- [Do this]:
State only the number of lines in the material that contain the string "Facebook", matching case exactly.

- [Items]:
----
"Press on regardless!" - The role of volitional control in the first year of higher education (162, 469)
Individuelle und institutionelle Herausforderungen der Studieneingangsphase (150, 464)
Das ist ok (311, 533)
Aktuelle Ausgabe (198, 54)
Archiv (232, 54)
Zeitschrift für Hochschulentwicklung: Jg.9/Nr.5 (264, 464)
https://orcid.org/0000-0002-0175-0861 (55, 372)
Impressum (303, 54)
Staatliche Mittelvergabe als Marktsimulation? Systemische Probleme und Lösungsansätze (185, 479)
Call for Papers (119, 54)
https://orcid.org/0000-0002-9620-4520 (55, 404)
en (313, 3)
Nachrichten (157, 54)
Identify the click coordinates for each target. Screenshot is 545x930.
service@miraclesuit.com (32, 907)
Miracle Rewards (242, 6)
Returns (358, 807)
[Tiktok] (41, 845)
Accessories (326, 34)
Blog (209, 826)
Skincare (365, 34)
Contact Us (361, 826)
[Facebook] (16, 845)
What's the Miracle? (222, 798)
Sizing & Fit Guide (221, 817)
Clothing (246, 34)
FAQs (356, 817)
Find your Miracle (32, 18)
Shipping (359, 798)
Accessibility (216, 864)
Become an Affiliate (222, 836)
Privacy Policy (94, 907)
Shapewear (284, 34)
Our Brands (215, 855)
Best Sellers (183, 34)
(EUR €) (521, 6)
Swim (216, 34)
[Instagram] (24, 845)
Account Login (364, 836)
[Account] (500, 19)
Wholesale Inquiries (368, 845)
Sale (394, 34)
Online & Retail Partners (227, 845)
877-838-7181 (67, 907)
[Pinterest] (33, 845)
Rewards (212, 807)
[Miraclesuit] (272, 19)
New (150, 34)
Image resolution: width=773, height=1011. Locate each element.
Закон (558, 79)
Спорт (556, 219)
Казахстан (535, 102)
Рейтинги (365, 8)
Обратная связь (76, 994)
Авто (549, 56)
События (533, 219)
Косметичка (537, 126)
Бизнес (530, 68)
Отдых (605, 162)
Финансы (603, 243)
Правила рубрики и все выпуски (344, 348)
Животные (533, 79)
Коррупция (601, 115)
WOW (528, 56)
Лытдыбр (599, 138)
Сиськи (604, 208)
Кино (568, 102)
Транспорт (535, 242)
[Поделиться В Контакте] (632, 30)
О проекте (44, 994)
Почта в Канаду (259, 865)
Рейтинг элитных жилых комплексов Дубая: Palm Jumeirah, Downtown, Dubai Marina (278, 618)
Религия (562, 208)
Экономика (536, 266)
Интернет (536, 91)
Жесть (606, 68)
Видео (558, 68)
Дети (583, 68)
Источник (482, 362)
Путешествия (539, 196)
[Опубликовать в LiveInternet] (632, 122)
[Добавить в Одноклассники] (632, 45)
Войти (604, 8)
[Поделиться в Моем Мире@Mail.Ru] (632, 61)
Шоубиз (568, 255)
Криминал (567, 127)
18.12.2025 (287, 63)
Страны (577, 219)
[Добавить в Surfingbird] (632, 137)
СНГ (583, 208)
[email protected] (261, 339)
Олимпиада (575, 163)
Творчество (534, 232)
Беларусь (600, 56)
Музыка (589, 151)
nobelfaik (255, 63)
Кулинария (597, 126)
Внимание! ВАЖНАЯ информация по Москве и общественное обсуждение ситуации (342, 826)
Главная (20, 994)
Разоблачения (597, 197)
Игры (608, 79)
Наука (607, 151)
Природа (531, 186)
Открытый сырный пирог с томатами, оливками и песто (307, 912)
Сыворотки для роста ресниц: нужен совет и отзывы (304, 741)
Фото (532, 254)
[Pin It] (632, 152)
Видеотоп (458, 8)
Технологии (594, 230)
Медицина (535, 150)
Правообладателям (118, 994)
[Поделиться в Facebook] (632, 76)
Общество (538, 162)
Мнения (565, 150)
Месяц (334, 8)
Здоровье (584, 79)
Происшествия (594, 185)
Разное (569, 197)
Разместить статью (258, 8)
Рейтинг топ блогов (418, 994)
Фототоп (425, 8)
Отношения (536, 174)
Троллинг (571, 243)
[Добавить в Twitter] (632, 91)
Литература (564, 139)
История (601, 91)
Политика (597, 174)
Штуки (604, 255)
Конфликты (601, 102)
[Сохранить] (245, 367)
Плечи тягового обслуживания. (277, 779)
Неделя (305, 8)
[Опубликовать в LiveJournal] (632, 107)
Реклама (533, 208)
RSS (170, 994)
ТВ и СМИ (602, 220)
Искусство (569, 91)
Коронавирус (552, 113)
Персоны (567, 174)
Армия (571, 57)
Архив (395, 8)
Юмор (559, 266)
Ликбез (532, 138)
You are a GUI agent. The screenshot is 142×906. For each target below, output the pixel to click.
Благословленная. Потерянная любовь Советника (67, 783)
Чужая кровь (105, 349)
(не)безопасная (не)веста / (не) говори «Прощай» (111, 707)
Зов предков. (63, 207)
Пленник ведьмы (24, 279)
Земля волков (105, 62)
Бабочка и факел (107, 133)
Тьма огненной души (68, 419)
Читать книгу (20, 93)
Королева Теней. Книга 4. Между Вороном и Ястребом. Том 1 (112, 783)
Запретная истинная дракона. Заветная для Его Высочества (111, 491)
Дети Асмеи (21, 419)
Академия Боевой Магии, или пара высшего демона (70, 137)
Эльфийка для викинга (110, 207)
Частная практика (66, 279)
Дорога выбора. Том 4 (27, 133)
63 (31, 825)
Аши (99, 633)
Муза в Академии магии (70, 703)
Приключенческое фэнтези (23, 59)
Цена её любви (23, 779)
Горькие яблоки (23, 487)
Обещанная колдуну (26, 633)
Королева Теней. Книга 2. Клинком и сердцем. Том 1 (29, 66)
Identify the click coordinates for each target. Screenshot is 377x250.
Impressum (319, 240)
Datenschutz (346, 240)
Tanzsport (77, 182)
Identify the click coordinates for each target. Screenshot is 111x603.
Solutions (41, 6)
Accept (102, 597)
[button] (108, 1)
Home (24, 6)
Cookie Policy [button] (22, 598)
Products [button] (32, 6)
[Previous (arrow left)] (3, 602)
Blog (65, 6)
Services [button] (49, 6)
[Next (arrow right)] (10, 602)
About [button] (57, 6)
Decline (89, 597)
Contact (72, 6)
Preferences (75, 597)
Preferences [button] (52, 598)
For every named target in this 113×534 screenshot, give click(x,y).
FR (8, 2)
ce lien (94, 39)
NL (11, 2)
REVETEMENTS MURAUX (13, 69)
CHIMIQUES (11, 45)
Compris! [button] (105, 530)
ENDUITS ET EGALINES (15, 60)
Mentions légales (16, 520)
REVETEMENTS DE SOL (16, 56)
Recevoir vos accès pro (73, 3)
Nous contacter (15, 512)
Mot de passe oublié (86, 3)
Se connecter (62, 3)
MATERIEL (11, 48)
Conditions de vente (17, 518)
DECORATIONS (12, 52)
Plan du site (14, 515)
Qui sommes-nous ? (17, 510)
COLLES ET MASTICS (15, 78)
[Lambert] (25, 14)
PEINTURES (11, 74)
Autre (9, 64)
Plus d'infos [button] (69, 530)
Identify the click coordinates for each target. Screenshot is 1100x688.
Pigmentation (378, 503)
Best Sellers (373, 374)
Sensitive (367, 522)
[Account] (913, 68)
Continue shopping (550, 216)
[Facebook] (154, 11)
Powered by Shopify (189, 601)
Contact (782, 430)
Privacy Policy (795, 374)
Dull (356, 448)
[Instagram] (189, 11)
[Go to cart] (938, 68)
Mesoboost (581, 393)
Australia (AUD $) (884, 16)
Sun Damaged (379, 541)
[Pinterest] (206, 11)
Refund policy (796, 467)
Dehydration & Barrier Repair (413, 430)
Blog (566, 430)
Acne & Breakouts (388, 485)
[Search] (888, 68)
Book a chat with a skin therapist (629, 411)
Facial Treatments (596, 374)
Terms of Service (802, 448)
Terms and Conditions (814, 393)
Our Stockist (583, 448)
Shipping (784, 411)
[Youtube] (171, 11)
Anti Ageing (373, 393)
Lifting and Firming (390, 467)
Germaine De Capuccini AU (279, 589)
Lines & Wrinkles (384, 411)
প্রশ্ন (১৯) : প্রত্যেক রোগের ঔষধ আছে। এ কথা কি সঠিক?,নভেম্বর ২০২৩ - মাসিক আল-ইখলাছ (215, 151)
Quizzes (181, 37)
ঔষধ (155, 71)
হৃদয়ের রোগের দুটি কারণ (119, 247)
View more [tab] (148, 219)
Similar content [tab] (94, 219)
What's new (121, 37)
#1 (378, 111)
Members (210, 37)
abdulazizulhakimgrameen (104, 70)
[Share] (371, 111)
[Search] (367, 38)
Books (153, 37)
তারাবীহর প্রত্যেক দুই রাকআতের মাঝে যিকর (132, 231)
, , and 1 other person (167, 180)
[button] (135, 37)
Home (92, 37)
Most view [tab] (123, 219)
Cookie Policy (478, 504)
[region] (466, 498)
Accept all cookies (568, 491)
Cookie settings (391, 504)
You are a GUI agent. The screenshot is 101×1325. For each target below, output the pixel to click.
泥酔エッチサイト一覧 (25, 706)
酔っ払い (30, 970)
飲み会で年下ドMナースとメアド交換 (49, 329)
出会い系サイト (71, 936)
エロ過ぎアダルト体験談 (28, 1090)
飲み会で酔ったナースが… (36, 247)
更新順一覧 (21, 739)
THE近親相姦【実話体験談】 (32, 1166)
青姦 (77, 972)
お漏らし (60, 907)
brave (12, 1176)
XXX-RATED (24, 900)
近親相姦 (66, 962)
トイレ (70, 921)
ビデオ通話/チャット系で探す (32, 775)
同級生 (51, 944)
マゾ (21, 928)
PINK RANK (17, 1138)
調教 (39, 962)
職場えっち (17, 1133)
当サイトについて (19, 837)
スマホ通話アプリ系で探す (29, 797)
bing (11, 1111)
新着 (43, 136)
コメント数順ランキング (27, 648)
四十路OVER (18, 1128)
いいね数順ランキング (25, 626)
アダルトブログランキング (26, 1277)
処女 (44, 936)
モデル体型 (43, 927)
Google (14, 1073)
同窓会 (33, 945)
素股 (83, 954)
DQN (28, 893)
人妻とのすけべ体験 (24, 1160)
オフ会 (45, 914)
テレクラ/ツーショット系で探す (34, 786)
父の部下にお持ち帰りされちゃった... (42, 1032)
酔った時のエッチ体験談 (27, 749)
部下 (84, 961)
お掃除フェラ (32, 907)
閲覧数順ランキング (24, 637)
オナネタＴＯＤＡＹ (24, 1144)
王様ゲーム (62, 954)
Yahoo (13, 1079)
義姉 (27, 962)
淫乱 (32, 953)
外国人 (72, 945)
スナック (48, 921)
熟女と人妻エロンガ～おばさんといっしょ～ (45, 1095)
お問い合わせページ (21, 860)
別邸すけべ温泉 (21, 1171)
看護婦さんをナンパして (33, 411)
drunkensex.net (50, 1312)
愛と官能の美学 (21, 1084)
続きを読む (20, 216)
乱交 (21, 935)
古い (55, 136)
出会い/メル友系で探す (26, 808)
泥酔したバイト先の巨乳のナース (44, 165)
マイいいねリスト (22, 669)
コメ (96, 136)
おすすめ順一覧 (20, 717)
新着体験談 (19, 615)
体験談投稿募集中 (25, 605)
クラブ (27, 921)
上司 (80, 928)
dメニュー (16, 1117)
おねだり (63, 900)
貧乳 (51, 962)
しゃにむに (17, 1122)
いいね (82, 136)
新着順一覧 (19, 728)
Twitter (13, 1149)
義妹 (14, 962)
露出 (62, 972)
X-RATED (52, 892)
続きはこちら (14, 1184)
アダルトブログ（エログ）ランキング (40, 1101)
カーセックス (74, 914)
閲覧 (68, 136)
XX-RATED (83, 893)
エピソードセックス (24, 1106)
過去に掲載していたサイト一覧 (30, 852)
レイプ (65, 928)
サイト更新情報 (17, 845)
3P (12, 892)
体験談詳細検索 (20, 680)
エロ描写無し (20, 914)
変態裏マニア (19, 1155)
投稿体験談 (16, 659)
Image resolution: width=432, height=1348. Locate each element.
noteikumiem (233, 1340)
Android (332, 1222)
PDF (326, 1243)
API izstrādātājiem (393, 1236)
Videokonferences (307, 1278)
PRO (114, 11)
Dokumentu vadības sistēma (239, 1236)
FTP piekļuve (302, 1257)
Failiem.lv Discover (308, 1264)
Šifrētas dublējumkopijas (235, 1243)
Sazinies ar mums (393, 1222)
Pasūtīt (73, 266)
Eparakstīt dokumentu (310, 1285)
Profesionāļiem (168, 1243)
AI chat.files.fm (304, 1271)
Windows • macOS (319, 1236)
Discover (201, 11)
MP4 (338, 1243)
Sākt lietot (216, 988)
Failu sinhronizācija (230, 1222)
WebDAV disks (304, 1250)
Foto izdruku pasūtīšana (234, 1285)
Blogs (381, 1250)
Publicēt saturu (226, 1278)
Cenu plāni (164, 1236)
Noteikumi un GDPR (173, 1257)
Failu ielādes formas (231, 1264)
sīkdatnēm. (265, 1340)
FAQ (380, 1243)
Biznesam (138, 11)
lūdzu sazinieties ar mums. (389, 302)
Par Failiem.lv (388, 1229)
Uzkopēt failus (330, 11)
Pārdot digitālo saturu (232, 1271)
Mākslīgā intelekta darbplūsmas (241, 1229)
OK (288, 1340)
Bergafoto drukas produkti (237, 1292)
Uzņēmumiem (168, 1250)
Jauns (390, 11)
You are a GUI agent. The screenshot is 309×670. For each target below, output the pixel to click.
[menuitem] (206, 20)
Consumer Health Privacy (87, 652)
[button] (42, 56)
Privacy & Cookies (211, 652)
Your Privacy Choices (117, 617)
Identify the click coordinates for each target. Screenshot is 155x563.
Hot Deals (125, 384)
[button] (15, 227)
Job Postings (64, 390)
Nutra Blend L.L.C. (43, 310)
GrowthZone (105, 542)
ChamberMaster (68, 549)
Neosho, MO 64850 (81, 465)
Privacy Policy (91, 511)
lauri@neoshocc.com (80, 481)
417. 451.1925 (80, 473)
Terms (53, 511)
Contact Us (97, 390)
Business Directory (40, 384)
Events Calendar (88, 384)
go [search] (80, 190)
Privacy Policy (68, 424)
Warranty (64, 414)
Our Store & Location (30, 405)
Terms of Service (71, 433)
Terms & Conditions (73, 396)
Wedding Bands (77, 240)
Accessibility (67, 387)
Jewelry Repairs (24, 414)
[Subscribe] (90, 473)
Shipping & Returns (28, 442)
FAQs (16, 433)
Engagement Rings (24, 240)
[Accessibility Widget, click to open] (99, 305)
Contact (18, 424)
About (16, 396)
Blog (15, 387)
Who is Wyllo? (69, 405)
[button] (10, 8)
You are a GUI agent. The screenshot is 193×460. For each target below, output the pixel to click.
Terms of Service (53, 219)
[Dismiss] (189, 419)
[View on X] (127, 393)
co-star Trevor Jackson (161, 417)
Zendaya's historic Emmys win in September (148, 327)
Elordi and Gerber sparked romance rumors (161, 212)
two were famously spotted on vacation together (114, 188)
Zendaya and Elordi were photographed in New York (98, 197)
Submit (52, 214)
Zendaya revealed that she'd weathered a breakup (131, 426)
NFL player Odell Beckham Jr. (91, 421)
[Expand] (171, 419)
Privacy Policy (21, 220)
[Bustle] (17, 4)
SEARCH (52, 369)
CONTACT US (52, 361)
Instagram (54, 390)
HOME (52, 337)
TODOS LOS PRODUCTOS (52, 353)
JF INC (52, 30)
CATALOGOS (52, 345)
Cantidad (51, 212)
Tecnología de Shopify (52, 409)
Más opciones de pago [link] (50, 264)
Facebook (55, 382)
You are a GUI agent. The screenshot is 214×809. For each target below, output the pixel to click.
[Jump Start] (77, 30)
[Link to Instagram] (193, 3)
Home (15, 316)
----
- [Solution to the problem]:
4